The answer must be an exact copy of every entry, with no pictures in it.

DATA LISTING -
╔══

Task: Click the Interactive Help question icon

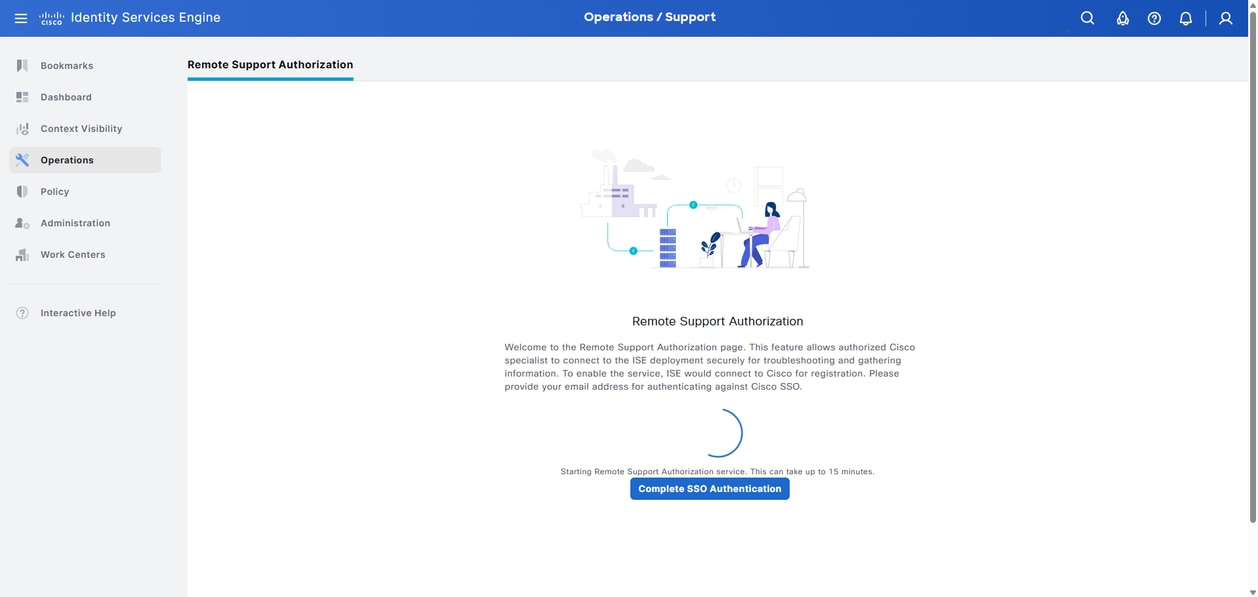Action: (x=21, y=312)
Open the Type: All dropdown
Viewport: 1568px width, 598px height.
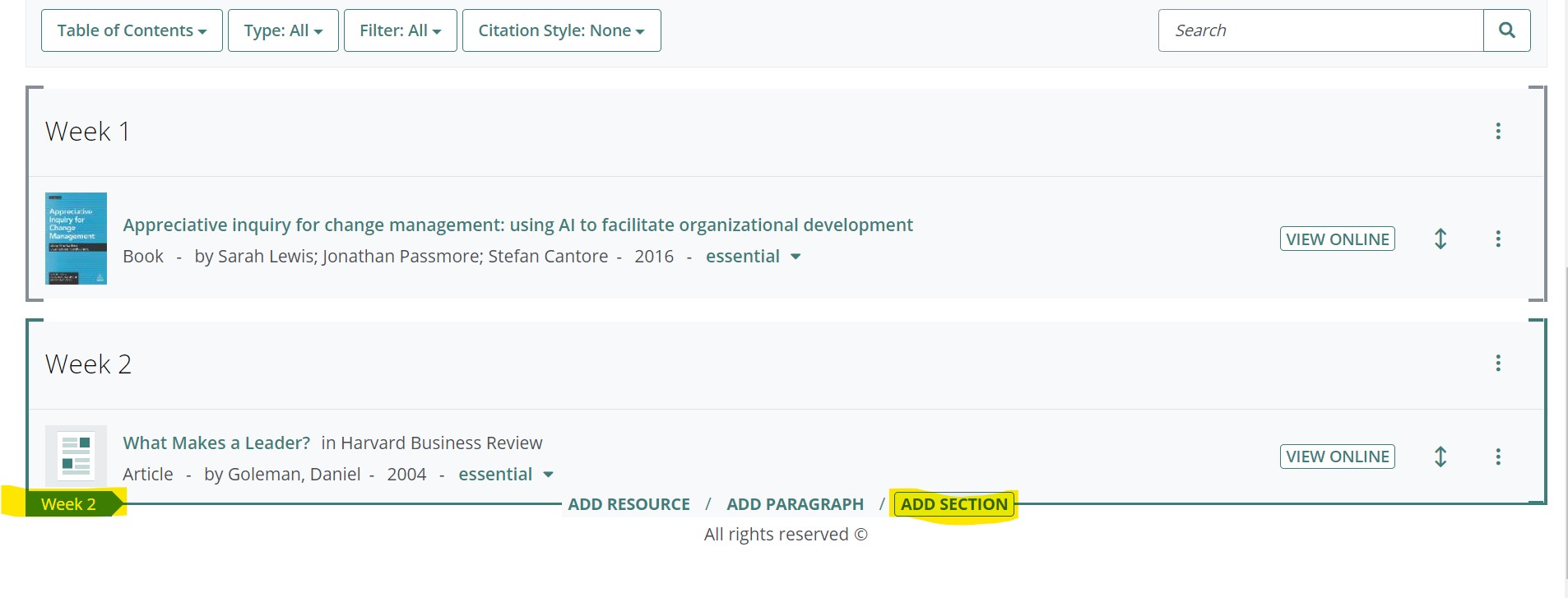283,30
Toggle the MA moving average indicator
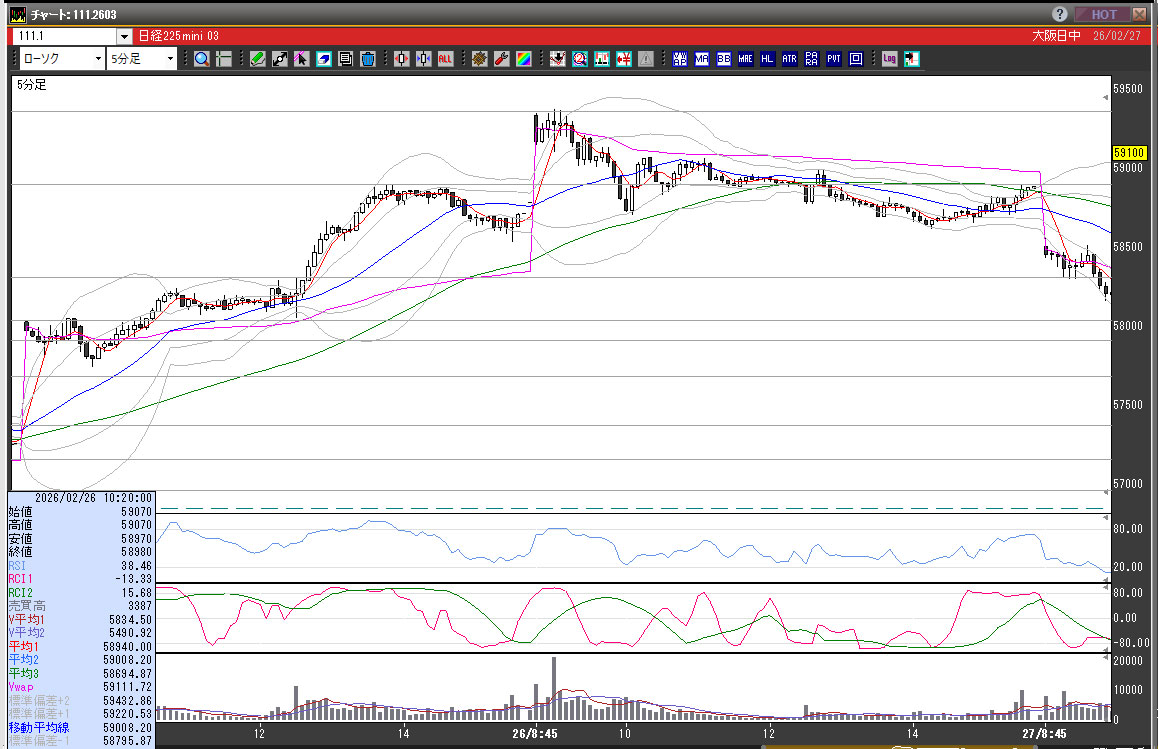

╚══

WRITTEN RESPONSE -
Task: Click the Interactive Help question icon

Action: (x=21, y=312)
Open the Type: All dropdown
Viewport: 1568px width, 598px height.
283,30
Toggle the MA moving average indicator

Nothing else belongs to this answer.